In your reply, reproduce the lines from the first one below to the line containing "Personen (244, 522)", inclusive, exactly as they stand.

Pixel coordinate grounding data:
● ● ●

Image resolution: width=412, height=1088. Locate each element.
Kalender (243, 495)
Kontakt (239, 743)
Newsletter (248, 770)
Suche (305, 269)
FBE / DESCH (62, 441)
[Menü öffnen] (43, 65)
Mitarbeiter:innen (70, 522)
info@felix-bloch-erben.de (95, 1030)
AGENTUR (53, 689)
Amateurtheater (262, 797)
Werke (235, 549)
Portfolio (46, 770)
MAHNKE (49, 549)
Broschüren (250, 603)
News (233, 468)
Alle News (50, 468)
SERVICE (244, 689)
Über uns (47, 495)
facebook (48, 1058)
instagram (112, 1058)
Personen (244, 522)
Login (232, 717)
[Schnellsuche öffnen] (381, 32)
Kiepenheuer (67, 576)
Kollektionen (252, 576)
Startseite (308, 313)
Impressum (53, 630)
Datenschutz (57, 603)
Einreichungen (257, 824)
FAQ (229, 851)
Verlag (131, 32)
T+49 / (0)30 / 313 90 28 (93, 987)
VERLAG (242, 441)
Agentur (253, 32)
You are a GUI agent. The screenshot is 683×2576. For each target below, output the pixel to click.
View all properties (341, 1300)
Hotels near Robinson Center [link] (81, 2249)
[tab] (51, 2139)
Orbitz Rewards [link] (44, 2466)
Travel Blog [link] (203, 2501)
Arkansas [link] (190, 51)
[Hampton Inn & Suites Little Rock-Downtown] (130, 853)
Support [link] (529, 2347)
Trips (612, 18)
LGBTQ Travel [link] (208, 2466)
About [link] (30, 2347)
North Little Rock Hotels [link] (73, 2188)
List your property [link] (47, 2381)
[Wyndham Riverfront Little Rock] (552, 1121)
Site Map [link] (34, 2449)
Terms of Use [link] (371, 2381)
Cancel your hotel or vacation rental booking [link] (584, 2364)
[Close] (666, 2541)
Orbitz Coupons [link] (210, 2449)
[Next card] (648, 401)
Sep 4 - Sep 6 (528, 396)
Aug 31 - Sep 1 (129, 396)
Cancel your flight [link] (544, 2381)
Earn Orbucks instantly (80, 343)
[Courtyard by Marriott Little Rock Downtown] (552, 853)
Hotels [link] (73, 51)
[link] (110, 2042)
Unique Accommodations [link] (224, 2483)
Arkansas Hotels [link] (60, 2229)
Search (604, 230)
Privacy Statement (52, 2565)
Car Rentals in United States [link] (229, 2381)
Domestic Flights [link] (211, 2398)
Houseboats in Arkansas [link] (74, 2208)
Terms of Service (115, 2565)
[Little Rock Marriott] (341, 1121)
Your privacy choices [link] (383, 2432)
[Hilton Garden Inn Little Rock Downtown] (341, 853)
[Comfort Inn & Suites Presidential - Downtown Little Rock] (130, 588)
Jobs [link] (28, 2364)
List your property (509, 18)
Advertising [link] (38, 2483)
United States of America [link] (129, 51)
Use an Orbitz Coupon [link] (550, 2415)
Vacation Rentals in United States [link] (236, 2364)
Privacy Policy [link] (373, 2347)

● ● ●

Answer below:
Image resolution: width=412, height=1088. Locate each element.
Kalender (243, 495)
Kontakt (239, 743)
Newsletter (248, 770)
Suche (305, 269)
FBE / DESCH (62, 441)
[Menü öffnen] (43, 65)
Mitarbeiter:innen (70, 522)
info@felix-bloch-erben.de (95, 1030)
AGENTUR (53, 689)
Amateurtheater (262, 797)
Werke (235, 549)
Portfolio (46, 770)
MAHNKE (49, 549)
Broschüren (250, 603)
News (233, 468)
Alle News (50, 468)
SERVICE (244, 689)
Über uns (47, 495)
facebook (48, 1058)
instagram (112, 1058)
Personen (244, 522)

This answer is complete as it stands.